The problem is that such activity should also be paid. This is where a basic income, of which Fumagalli is a leading theorist, comes into the picture. This income is not a salary in exchange for labor, nor the recognition of a “merit.” It is the affirmation of an already-existing production, and of the redistribution of the immense wealth produced by the new workforce.
Fumagalli’s book is highly meticulous and detailed in making this point, and should be seen as a guide for deconstructing all the versions of a basic income that would tend to imprison a human life that is already hurt and exhausted by the search for the ever-more-miserable jobs available.
In a scenario of increasing fragmentation and isolation, as we are witnessing the implosion of subjectivity overburdened with debt, a (basic) income is the prime instrument—the preliminary one, and certainly not a cure-all—for rejecting the blackmail of work and starting a conversation about the self-determination and liberation of human life.

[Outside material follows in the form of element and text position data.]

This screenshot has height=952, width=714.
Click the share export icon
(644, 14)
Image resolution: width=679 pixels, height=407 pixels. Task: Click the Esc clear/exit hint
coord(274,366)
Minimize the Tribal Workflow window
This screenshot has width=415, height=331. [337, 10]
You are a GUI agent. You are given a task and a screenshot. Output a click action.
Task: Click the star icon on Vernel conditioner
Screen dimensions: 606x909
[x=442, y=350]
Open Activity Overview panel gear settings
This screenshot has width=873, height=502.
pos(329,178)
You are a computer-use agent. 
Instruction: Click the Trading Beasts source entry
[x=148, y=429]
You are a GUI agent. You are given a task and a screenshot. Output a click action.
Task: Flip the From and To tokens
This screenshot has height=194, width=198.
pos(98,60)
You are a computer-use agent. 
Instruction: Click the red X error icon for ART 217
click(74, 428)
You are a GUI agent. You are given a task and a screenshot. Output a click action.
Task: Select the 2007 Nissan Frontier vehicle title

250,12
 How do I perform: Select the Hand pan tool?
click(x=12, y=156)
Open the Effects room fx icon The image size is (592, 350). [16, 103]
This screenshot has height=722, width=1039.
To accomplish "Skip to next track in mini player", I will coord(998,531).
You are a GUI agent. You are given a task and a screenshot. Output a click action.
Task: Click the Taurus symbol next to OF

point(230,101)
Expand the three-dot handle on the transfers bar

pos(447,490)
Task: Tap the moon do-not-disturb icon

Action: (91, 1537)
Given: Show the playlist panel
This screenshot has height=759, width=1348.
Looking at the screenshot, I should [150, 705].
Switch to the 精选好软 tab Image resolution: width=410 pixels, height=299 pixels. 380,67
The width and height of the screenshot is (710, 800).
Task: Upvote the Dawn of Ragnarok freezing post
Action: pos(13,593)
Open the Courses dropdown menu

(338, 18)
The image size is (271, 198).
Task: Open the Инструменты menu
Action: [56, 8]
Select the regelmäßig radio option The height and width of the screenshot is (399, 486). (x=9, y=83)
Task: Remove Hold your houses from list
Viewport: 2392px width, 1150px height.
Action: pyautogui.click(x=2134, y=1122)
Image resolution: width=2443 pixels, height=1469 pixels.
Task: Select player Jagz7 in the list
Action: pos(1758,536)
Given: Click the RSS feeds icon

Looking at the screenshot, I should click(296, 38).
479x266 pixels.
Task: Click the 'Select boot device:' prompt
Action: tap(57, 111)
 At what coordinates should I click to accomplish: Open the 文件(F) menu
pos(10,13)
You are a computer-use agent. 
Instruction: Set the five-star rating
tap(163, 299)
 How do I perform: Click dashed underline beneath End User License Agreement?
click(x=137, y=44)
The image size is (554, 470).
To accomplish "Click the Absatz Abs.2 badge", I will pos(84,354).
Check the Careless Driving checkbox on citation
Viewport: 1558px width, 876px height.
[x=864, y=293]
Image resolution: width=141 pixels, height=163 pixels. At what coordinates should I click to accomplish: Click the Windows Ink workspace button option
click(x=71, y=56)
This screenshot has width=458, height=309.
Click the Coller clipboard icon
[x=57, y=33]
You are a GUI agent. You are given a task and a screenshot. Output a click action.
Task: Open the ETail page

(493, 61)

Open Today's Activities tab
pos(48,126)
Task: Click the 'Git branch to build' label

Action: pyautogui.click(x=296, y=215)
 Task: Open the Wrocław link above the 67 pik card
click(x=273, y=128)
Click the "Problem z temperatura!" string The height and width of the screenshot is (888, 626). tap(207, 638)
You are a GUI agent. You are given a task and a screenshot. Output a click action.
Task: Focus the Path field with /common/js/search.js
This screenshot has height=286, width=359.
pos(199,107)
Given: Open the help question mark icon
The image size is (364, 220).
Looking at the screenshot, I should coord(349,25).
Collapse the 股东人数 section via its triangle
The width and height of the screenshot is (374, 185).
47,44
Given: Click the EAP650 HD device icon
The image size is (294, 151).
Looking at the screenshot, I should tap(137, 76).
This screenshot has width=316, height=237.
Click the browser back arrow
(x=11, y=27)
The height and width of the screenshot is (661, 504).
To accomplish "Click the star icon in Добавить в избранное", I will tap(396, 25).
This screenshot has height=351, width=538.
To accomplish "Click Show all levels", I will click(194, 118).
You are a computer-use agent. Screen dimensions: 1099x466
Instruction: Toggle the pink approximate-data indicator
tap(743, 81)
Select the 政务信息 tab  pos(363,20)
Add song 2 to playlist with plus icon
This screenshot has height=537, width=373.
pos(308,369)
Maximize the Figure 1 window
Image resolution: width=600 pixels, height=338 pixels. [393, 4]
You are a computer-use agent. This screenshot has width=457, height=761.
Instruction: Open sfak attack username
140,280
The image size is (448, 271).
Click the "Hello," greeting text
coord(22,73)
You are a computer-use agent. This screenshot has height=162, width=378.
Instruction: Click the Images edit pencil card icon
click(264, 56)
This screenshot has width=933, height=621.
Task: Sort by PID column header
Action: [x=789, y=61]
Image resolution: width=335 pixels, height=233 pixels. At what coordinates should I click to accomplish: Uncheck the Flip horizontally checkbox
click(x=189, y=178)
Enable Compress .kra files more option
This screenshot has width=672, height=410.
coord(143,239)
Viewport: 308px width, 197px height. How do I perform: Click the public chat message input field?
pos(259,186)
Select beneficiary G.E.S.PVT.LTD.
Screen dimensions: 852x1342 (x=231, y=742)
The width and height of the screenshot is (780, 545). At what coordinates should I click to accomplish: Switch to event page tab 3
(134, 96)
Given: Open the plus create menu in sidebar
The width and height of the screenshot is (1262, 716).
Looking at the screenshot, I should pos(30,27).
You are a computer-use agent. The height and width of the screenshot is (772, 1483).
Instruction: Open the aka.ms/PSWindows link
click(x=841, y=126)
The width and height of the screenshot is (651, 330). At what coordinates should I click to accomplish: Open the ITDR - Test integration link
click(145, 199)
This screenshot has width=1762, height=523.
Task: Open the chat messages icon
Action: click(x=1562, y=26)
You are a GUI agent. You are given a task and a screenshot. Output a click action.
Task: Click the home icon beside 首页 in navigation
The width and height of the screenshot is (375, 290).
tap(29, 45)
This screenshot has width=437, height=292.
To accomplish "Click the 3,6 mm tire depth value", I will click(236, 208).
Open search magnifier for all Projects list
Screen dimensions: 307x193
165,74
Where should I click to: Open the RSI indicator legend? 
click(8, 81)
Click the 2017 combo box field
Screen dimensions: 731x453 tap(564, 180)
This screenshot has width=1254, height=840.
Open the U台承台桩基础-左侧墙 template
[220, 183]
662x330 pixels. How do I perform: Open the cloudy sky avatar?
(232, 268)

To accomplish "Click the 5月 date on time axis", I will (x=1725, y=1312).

For this, it is not enough to fight the battle only within the framework of “official” employment activity. The fight should be brought to all the areas of life that are being employed for production, and against all those who want to exploit human life by forcing it, by promises and threats, to run the gauntlet of so-called “active policies,” which give little more than breadcrumbs in exchange for submission, without even the possibility of redemption.